I think this has been true, probably forever. It just feels like the music business is really eager to rush us into eating cake because they can’t seem to provide any bread worth eating.
It’s no wonder kids today want to be rock stars and not just in time, RIGHT NOW! In some countries where music is part of the tradition of the culture, you don’t get to be an expert until you are in your 50’s or 60’s. It takes that long to master your craft and your skills are honed over years of experience. The same can be said of jazz or classical music where, generally, talent is celbrated and expected, not just considered icing on the cake.
Even in the rock music world, there was a time when artists were given time to grow – nurtured by outlaw independent labels that had more interest in finding the next great artist than in achieving a higher profit margin and a larger market share for their stockholders.
Springsteen didn’t have a hit his first time out. It took Pink Floyd a few trys to get The Wall and Dark Side of the Moon. Even the Beatles early music doesn’t compare to where it went after Help! when they stretched out and became the legends we know today. At that time, you had What’s Going On, Led Zeppelin IV, Surrealistic Pillow, Axis: Bold As Love and Abbey Road all coming out within just a few years.
In the later 70’s, Van Halen I, Toys in the Attic, Born to Run, Dark Side of the Moon, Aja, Court and Spark and many others were just years, even months apart.

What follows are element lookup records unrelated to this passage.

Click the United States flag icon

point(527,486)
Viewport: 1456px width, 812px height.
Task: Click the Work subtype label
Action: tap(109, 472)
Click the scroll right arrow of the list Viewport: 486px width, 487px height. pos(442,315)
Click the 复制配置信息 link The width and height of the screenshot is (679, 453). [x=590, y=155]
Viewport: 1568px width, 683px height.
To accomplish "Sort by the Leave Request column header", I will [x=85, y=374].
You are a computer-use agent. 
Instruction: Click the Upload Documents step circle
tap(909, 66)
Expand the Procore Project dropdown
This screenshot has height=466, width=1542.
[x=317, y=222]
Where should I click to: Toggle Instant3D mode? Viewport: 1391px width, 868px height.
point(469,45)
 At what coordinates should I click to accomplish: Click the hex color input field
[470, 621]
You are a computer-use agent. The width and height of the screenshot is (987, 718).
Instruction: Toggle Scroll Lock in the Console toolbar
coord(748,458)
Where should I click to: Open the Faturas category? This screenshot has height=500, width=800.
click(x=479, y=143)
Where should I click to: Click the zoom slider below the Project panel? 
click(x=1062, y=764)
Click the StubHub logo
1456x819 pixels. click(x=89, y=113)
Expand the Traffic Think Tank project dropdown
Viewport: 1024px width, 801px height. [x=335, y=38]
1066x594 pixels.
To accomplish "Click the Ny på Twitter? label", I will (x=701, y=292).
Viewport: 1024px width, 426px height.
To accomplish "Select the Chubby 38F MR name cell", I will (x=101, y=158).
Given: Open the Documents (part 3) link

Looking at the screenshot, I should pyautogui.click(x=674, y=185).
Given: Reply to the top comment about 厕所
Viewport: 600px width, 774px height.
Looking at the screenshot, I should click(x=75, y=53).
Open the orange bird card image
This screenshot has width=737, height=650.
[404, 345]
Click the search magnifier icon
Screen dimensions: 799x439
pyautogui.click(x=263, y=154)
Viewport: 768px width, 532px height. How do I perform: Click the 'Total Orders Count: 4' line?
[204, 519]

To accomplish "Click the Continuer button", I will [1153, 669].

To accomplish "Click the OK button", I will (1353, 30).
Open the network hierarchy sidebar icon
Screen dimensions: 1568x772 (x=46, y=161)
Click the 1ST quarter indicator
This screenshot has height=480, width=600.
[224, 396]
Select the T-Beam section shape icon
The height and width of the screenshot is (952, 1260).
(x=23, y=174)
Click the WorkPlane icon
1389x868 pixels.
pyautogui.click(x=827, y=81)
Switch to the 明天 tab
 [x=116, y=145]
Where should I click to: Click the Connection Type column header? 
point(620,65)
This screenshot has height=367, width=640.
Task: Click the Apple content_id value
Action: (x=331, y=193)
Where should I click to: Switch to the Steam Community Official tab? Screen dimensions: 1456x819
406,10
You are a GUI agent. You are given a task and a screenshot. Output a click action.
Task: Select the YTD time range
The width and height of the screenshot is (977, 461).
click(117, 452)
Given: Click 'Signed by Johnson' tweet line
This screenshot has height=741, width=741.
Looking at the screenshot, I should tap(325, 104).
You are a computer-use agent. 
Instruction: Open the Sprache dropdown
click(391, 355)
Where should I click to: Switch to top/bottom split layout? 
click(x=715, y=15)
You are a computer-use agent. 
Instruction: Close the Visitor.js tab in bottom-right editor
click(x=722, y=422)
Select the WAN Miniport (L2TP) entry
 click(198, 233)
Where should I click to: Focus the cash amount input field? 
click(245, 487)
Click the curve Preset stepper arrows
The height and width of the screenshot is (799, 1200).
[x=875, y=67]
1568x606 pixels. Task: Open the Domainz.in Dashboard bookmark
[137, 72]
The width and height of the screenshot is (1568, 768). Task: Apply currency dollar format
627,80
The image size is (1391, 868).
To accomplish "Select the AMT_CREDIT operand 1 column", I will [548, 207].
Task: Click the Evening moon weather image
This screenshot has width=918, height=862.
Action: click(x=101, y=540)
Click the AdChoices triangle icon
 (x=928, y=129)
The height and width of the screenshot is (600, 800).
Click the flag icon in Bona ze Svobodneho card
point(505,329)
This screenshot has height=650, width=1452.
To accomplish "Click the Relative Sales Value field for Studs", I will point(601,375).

What about today? Does anyone honestly think that we’re all going to look back on the first decade of the new millenium and think, “Wow, that was some great fucking music!”
And this is not some rant of an old fogie who thinks all the whippersnappers should get off his grass. Actually, I think there are a TON of supremely talented artists out there and some of my favorite records of the past 20 years have come out since 2000. The problem is that those aren’t the one’s being celebrated or getting airplay – even if that barely matters anymore anyway.
No one is giving real talent the real support it needs to grow because providing an artist three or four records to hone his/her craft just isn’t as easy as grabbing some celebrity out of the crowd and giving her a record deal.
Which brings me to where this is all coming from. Scarlett Johansson is a hot girl who has some talent as an actress. She’s done what most young, beautfiul actresses do. She does interviews, takes on endorsements (although, even I questioned her shoe deal) and branches out to maximize her growing celebrity. No one can really blame her for that.
But, now, she is about to pull a Lohan as she prepares to sign a record deal with Rhino to make a record of, get this, Tom Waits covers. WTF?
Maybe the girl can sing and she certainly didn’t make a money grab with her choice of recordings. No one is going to accuse her of trying to turn into Paris Hilton and make a crappy dance record just for the money. But, since Paris is selling CD’s out of the trunk of her car given that her record only sold about 20,000 copies (there is hope for people with good taste), being compared to her shouldn’t be an issue.
The problem is that this is the classic case of someone with no real effort exploiting celebrity for gain when people with real substance can’t earn a living. Anyone care to guess at the odds Johansson outsells Waits?
Jessica Simpson, Ashley Simpson, Lohan, Hilton, Hillary Duff…the list of cute female celebrities trying to have crossover success in movies, tv, advertising and music is just tired. The reality is that very few people have the skill, talent and dedication it takes to be great at ONE of these endeavors let alone three or four. And trying to all of it just dillutes music, as if we needed any more of that.
Of course, we are in the dying end of an era for the music business as the major labels continue to sink and no one really knows what is next. Just as the industry tried desperately to manufacture success in the 60’s in response to the scourge that was rock and roll, we can only hope that it’s death will be quick and that it will take the modern-day Fabian’s and Annette Funicello’s with it.